Brave as it is, Lam’s decision to go public is fraught with enormous peril. Openly defying the Communist Party invites harassment and even physical assault by hired thugs or secret operatives – just ask Next Media’s Jimmy Lai or Ming Pao’s Kevin Lau. Surely enough, Lam has now become a fugitive in his own city. While traveling to China to visit his girlfriend is clearly out of the question, he has to look over his shoulder – whether at home or in countries like Thailand – for assailants and kidnappers.
Then there is the psychological warfare to wrestle with. Since the press conference on Thursday, local news media like Sing Tao Daily and HK01 have already published a slew of damning stories attacking his credibility. Three other previously kidnapped booksellers, including Lee Bo, have gone on record to discredit his testimony. To avoid reprisals in the Mainland, Lam’s girlfriend in Shenzhen has called him a selfish lover and a con man. Every trick in the communist playbook, from character assassination to actual death threats, will be hurled at Lam in the coming weeks and months. It will take a heart of flint and nerves of steel to endure it all.
Lam’s courage in coming forward when so many others have stayed silent is not lost on his fellow Hong Kongers. Thousands braved the summer heat in a march this weekend to show their solidarity. Even the ever-cynical localist groups, who normally have a bone to pick with just about anyone, have been relatively muted (instead, they ridiculed citizens for attending a “feel-good” rally and berated the pan-dems for turning it into another fundraising event). For a few days, it seems, Hong Kong people have set aside their differences and united to commend Lam’s heroism.

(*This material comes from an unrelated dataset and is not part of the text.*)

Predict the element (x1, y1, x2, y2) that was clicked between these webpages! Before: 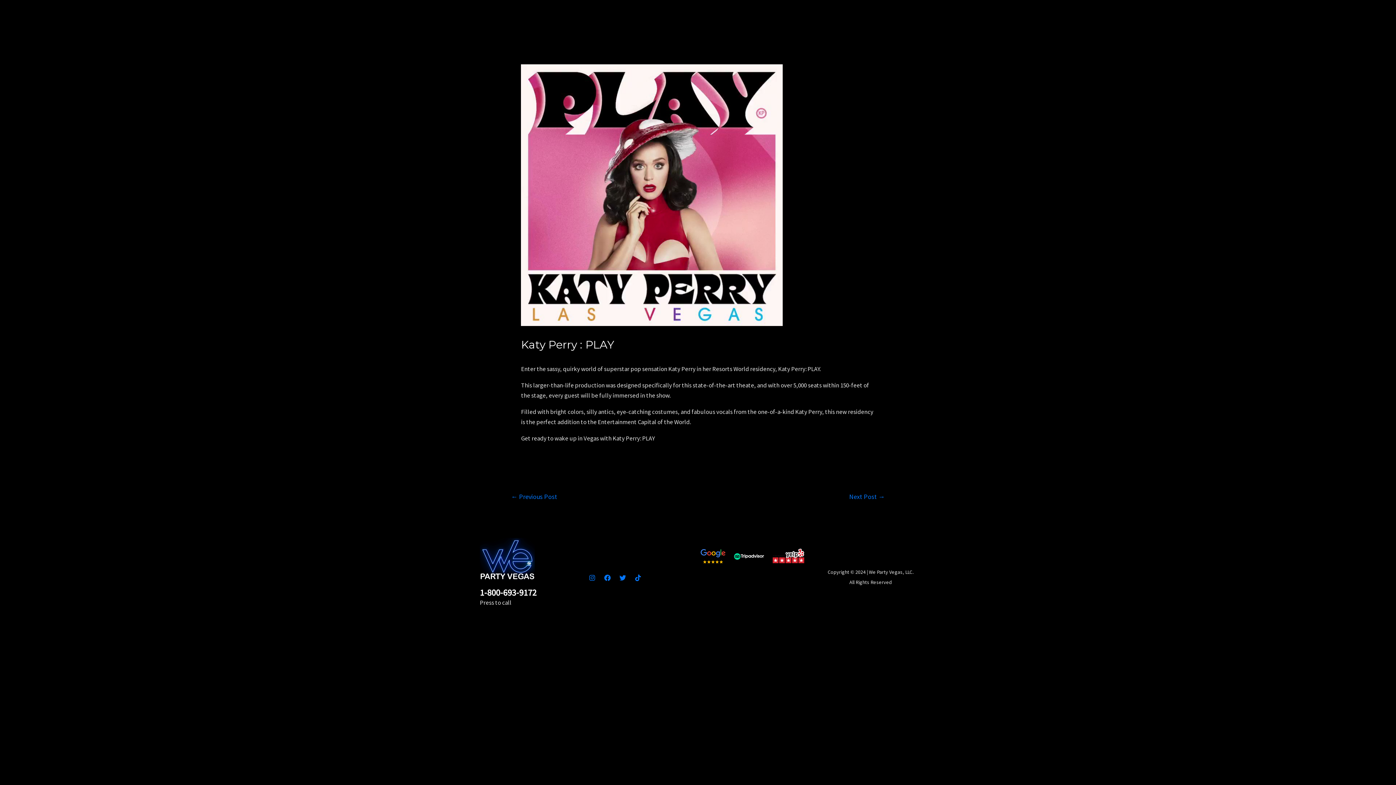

What’s more, the Democratic Party – the bane of voters since then-chairman Albert Ho’s Faustian handshake with the Liaison Office sealed the fate of the 2010 electoral reform – appears to have found redemption. In his most desperate hour, Lam sought the help of neither Long Hair nor Joshua Wong. Instead, he went straight to Ho and clung to him like an exhausted child at the press conference.
In so doing, he reaffirmed Ho’s status as the elder statesman within the pro-democracy camp. If the Legco election were to be held this week, the Democratic Party would have easily turned those brownie points into votes. It is a pity that election day is still 11 weeks away and by then much of that aura will probably have dissipated.

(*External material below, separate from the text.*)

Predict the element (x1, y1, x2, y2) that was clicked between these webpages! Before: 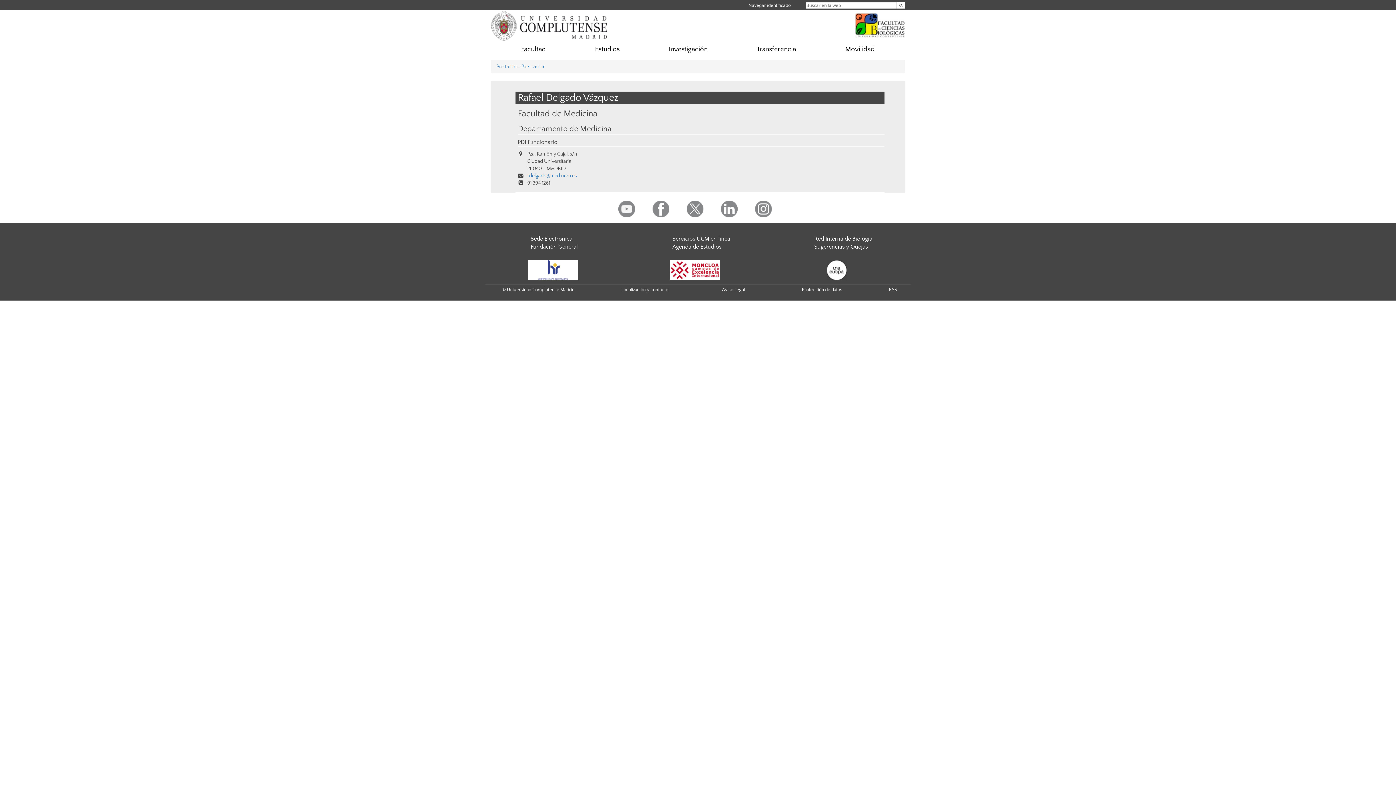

The incident of the missing booksellers has been a game-changer for Hong Kong’s relations with the mainland. It has triggered not only widespread anxiety but also a new wave of mass emigrations. Equally significant, Lam’s revelations have exposed the Communist Party’s blatant lies and dirty tricks.
Half a century after the Cultural Revolution and nearly 20 years into the handover, little seems to have changed in the communist leadership’s strategy or mindset. This past week has made clear that no amount of gold or bling can mask the party’s stench or cover up its filth. In the meantime, Hong Kongers have learned to trust no one but themselves. Lam is right: what happened to him can happen to any of us. We are all in it together.